O movimento agressivo de marketing, no entanto, é mais do que uma simples campanha de aquisição. É uma aposta calculada para ganhar escala e legitimidade popular antes que a inevitável mão da regulação defina os limites do setor.

A corrida antes da regulação

A estratégia de Polymarket e Kalshi, avaliadas em cerca de US$ 20 bilhões cada segundo a Fortune, segue um manual conhecido: usar rostos famosos para tornar um produto novo ou controverso em algo palatável. Antes de LeBron, a Kalshi já havia recrutado o jogador Lionel Messi e o ator Timothée Chalamet. O objetivo é claro: construir uma base de usuários massiva e engajada, deslocando a narrativa de "aposta" para "investimento alternativo".

Essa ofensiva de marketing acontece sob uma nuvem de incerteza jurídica. A principal disputa nos EUA é se esses contratos sobre eventos futuros — de esportes a política — são instrumentos financeiros (sob regulação federal) ou jogos de azar (sob leis estaduais).
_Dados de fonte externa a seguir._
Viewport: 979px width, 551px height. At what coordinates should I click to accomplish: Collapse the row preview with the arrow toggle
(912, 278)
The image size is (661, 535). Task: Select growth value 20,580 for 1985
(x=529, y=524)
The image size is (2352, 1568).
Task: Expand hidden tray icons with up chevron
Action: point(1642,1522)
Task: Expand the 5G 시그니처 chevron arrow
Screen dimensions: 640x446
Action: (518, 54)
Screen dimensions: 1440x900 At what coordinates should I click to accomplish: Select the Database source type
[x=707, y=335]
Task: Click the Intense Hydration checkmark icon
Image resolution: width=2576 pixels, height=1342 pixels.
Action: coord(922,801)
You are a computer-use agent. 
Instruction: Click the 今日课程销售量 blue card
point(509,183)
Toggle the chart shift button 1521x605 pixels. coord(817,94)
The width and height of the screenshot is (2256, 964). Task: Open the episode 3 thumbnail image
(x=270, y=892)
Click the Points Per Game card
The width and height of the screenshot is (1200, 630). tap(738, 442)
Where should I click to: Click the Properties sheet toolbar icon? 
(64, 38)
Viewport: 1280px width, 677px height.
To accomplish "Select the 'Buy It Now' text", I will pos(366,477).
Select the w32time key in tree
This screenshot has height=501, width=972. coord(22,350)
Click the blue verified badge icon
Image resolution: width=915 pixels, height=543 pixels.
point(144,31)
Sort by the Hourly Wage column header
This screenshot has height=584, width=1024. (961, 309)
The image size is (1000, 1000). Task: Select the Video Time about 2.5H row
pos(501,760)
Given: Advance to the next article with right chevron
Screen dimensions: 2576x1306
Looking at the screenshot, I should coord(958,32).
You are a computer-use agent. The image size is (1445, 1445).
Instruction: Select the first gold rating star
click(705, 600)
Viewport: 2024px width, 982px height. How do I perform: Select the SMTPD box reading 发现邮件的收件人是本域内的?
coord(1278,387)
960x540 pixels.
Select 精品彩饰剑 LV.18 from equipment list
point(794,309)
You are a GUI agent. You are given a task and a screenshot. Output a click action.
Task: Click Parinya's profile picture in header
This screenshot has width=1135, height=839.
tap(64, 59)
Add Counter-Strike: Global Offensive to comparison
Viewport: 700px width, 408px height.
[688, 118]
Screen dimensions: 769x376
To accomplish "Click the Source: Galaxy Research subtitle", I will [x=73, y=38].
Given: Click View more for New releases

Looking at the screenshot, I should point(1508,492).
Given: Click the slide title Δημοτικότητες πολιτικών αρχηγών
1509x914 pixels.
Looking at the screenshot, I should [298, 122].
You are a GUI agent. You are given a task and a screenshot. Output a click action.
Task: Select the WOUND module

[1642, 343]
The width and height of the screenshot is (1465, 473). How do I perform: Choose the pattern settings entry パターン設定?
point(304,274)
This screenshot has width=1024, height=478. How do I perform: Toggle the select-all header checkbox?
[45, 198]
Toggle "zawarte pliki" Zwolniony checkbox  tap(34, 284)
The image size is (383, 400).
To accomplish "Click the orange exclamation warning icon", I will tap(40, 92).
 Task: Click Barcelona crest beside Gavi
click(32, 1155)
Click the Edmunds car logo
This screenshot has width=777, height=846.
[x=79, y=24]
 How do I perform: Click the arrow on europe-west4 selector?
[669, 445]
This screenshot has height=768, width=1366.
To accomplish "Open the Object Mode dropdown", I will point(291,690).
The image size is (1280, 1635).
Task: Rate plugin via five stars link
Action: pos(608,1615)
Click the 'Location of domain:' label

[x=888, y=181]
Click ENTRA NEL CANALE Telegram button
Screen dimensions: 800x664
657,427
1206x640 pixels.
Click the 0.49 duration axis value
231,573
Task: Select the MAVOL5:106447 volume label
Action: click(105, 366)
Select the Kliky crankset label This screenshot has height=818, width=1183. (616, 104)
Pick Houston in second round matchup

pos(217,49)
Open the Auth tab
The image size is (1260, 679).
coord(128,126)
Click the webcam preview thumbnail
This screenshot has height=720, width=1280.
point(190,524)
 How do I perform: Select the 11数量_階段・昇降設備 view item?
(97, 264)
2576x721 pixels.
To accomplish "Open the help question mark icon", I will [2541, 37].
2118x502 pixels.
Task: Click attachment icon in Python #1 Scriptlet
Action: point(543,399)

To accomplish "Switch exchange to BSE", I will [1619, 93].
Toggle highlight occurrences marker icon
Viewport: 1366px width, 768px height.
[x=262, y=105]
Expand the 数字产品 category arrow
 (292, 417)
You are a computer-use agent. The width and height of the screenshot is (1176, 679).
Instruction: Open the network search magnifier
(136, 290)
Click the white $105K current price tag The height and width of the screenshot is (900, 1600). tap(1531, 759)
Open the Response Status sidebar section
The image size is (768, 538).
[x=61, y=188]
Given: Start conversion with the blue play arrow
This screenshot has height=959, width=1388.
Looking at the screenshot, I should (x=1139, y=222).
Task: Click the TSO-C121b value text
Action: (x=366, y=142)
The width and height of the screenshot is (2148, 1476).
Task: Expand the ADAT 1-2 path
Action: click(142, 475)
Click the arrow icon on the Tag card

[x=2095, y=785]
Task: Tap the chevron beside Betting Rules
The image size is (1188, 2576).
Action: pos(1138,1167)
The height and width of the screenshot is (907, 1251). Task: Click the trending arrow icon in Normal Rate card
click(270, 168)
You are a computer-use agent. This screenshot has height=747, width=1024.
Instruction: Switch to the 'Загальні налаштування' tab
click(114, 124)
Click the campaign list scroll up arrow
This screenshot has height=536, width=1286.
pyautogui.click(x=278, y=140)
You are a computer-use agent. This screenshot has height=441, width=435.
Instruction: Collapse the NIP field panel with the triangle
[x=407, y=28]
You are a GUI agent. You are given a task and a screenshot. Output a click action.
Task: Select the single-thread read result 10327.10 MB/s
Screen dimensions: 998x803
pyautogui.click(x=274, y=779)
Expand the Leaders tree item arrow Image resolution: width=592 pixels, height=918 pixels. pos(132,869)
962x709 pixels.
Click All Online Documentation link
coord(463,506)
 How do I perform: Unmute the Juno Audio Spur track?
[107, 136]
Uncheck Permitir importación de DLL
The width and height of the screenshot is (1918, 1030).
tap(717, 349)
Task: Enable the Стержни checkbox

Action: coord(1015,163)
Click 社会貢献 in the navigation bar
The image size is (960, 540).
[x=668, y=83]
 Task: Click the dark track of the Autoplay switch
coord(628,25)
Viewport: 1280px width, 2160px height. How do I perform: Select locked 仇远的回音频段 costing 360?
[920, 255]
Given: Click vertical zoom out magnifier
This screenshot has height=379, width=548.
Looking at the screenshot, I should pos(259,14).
Uma decisão recente do Nono Circuito contra a Kalshi, permitindo que o estado de Nevada aplique suas leis de jogo, ilustra o quão frágil é o terreno. O investimento é, portanto, uma corrida contra o tempo para que a opinião pública e o tamanho do mercado pesem mais que os argumentos jurídicos.

Para os mercados de previsão, a questão não é se a regulação virá, mas como. Ao trazerem para o jogo ícones culturais como LeBron James, essas empresas tentam transformar uma batalha legal em uma disputa cultural, na esperança de moldar as regras a seu favor. Com a possibilidade de o caso chegar à Suprema Corte, a aposta nunca foi tão alta.